The Pursuit of Healthiness: ED Nurses Unafraid to Ask Questions When it Comes to Saving Lives


It was going into the 11thhour of his stay, and the patient in the Northwest Hospital emergency department (ED) was still a mystery. Too sick to even sit up, he underwent diagnostic test after diagnostic test, all of which revealed nothing. But for nurses like Terri Tanner, talking to a patient is just as important as diagnostic testing. 
“He did not speak English, so I used our video interpreter service to just keep asking him questions,” Tanner recalls.” I knew I couldn’t rush this.
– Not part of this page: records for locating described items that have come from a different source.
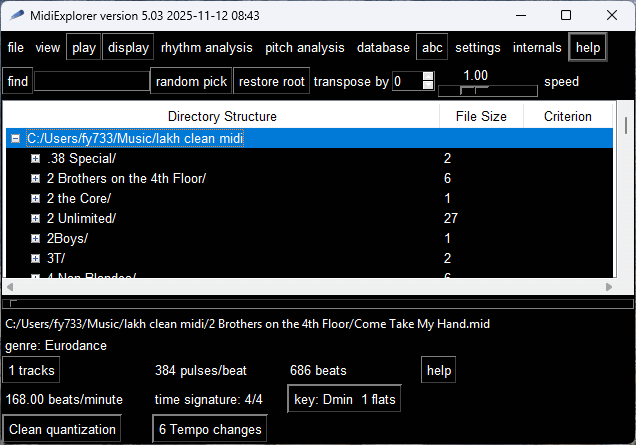
Task: Open the key: Dmin 1 flats button
Action: (x=345, y=400)
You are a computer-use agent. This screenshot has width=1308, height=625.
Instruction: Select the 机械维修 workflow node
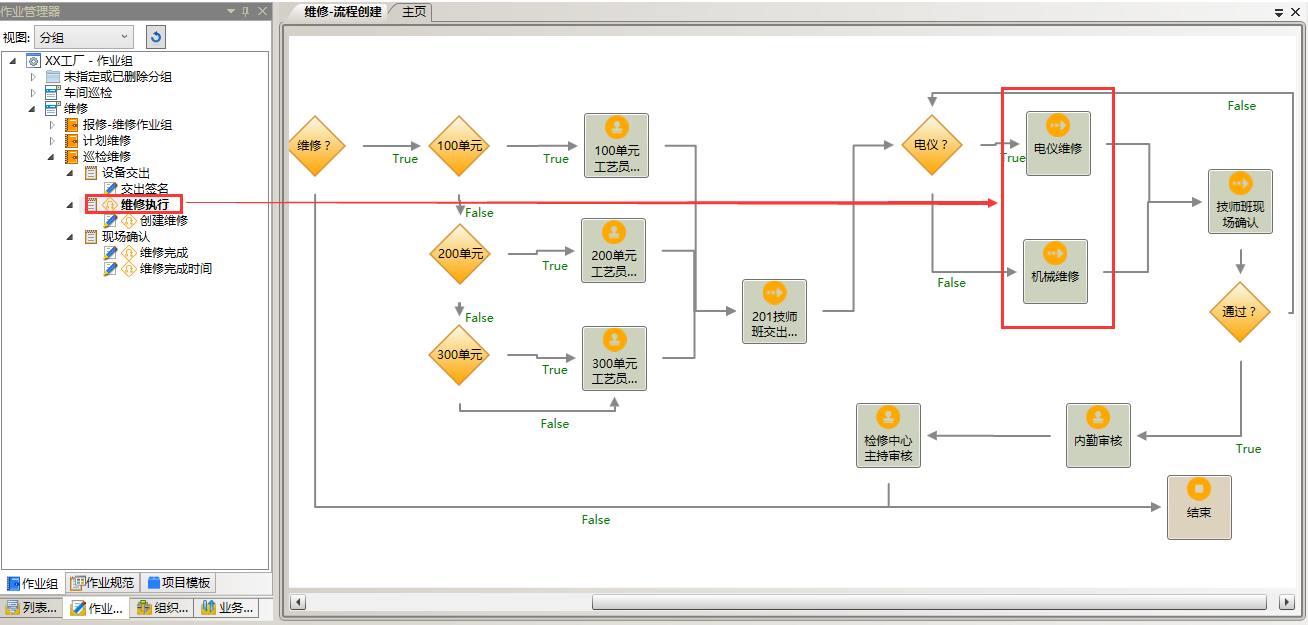[x=1055, y=271]
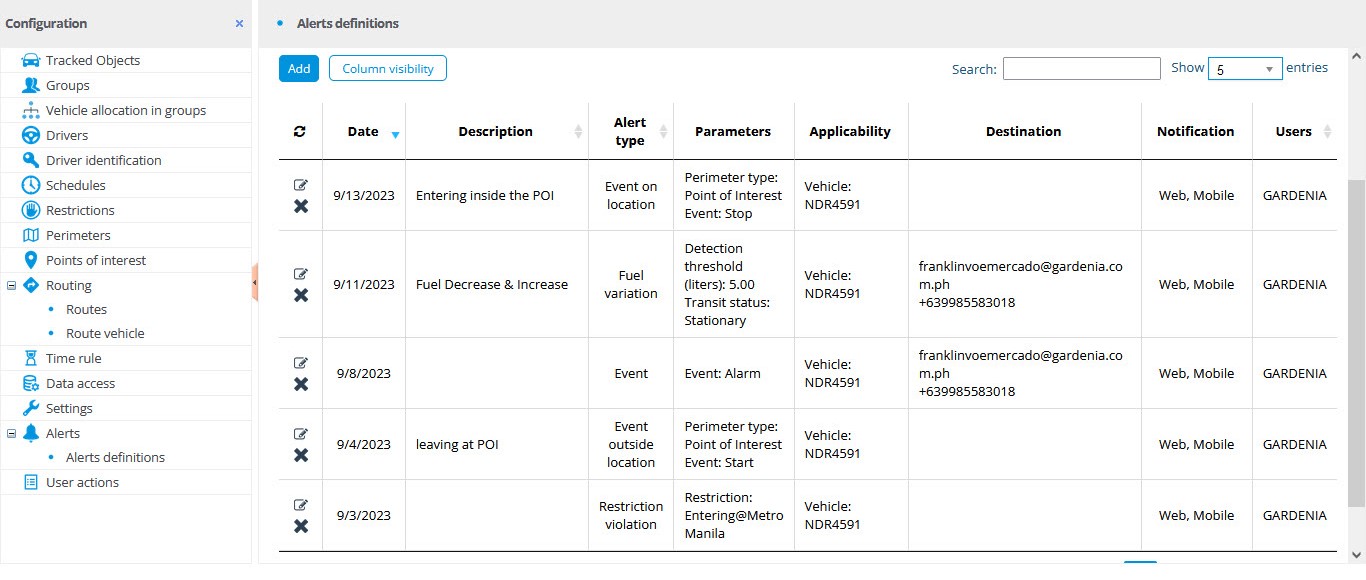Image resolution: width=1366 pixels, height=580 pixels.
Task: Open Alerts definitions in the sidebar
Action: [x=115, y=457]
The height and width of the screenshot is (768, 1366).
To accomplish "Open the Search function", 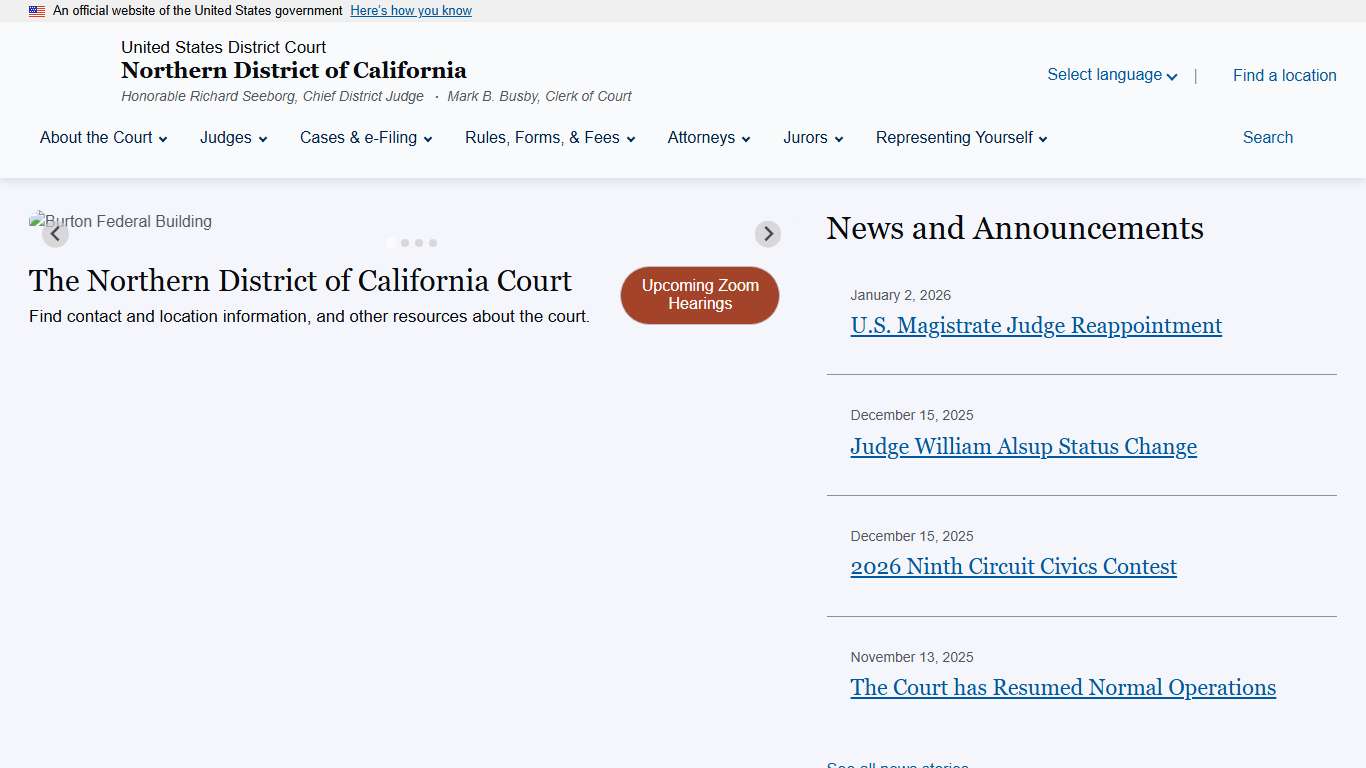I will pos(1267,138).
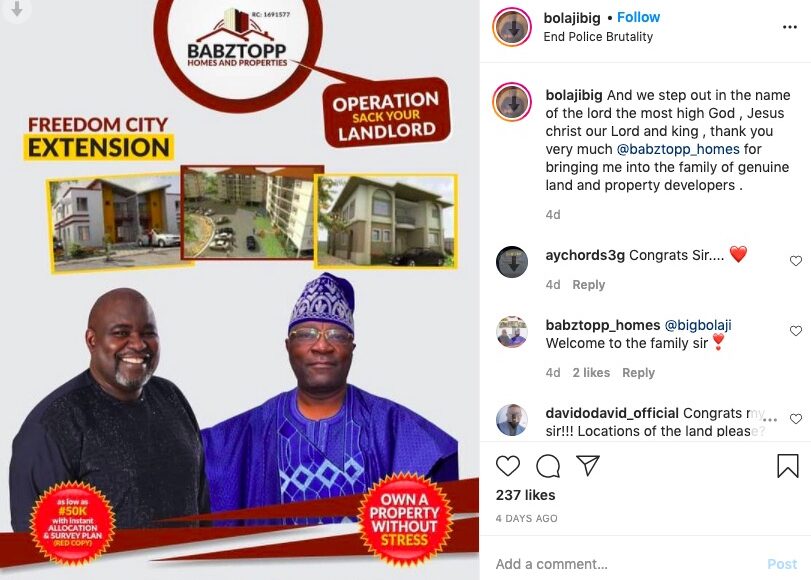Open the three-dot more options menu
The width and height of the screenshot is (811, 580).
[x=790, y=27]
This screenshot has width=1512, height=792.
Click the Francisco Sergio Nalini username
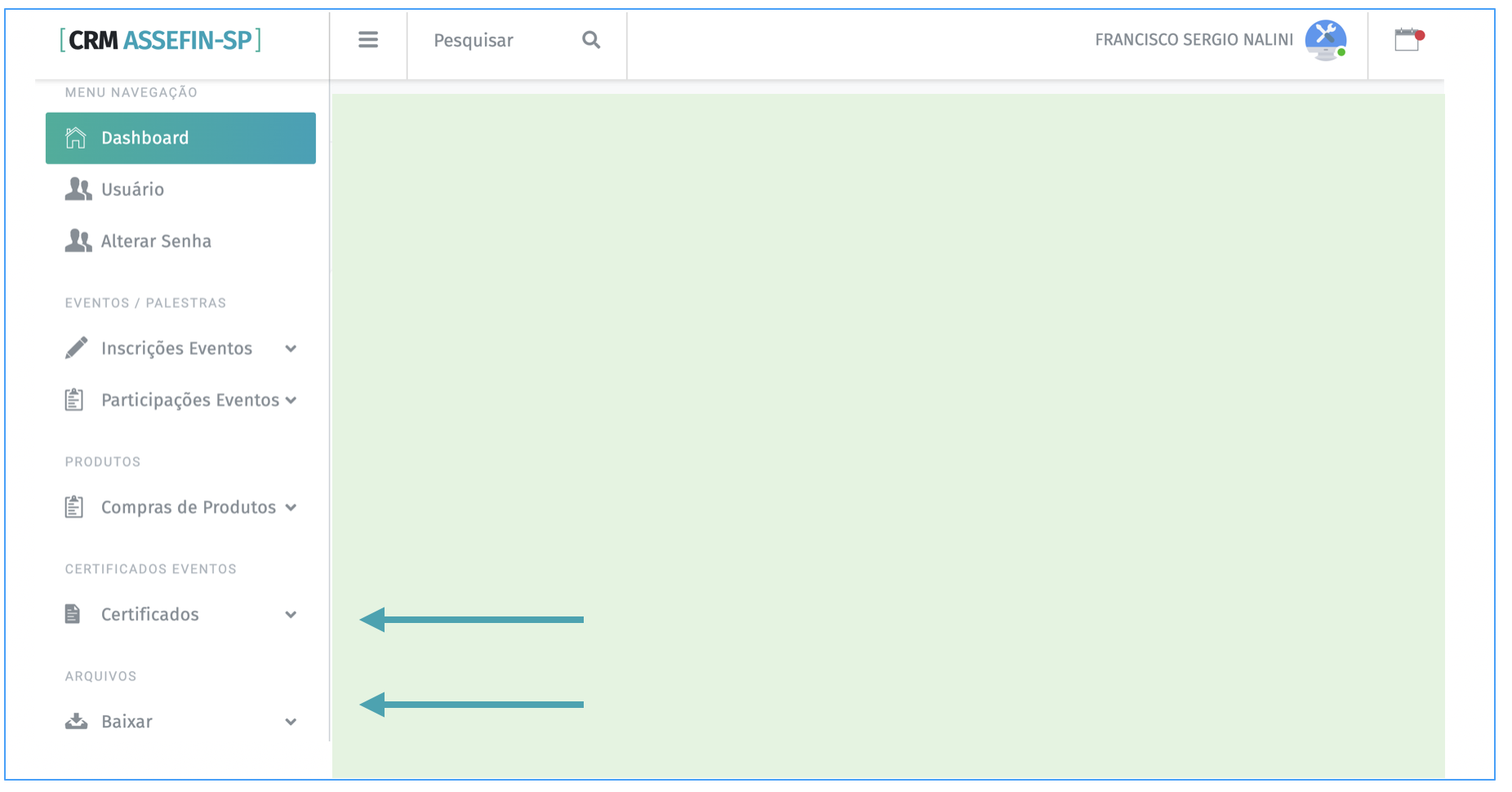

Despite the language barrier, Tanner learned a lot from the patient, information about his family, his home life and how he worked two jobs. Then, at last, her questions uncovered an important piece of information: a colleague at his restaurant job had also been sick. That’s when an idea popped into Tanner’s head.

“I reached out to a physician and asked if he would order a carbon monoxide (CO) poisoning test,” she explains. “CO poisoning is fortunately rare; I’ve only seen a couple cases in my career. But after talking to the patient, it feltlike the right call.”
It was. The test revealed dangerous levels of carbon monoxide in the patient’s bloodstream, and oxygen therapy was immediately initiated. When Tanner’s colleague, Rachel Venable, heard about the patient during her rounds as that night’s hospital operations coordinator, she stepped in to help.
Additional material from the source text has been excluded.